A madrugada para quem mora na mata é mais solitária ainda do que quando vemos as luzes das janelas da cidade apagando-se uma a uma conforme as horas passam.
Muitas vezes atravessei a noite lendo ou escrevendo e observando a cidade adormecer até que finalmente só restavam uma ou duas luzinhas em prédios distantes. Era uma sensação engraçada olhar para elas e sentir uma certa cumplicidade com aquelas criaturas que repartiam a insônia e a madrugada comigo.
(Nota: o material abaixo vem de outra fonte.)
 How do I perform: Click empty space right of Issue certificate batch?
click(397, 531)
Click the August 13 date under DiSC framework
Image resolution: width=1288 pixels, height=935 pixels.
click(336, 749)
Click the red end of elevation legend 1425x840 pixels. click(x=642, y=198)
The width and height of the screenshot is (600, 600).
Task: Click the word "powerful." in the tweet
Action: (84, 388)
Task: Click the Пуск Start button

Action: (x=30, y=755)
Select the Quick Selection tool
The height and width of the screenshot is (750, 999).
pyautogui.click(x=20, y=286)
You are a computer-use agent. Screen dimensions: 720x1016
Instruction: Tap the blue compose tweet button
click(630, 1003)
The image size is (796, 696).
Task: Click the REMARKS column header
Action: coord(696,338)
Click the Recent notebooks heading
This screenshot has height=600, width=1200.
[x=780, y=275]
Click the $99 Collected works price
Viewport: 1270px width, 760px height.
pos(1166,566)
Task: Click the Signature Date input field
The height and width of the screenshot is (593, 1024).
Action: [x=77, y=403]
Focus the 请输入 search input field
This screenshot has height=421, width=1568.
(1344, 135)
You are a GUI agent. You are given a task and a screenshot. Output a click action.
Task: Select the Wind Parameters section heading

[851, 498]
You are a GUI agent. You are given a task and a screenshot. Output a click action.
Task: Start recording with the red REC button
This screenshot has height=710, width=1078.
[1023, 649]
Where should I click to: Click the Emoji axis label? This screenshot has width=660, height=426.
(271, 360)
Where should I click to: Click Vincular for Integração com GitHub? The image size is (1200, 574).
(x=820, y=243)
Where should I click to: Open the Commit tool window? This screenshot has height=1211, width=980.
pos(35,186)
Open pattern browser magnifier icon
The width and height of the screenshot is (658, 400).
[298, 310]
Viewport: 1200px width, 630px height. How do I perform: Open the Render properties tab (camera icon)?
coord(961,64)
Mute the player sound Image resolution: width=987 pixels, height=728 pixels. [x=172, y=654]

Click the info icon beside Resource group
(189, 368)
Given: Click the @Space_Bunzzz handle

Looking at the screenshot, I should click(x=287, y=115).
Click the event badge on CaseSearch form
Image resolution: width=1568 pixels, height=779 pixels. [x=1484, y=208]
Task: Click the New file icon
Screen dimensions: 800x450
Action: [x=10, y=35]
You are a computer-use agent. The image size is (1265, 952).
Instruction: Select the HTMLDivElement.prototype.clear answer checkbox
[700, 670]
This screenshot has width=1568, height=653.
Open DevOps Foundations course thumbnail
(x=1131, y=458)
Mas aqui no sertão, no meio da Mata Atlântica não se sente a presença humana. Somente alguma coruja se manifesta na escuridão absoluta da floresta, os sapos ensaiam seu coro ou algum cão late ao longe.
Em uma madrugada assim, sentei-me para trabalhar algumas imagens. Resolvi escanear antigas fotos de família e restaurá-las digitalmente.
Fones no ouvido e comecei o trabalho ouvindo música.
Com apenas uma fraca luz indireta de um abajur a tela do computador recebe toda concentração.
As imagens de quase um século começaram a surgir ampliadas, bem maiores do que em sua cópia no papel amarelado.
Fotos da década de vinte.
Bisavôs mais novos do eu estou agora,me sorriam. Avós mocinhas, enamoradas no início de seus casamentos. Tias de que só me recordo já idosas, primas que nunca conheci. Amigos da casa, todos desaparecidos no passado.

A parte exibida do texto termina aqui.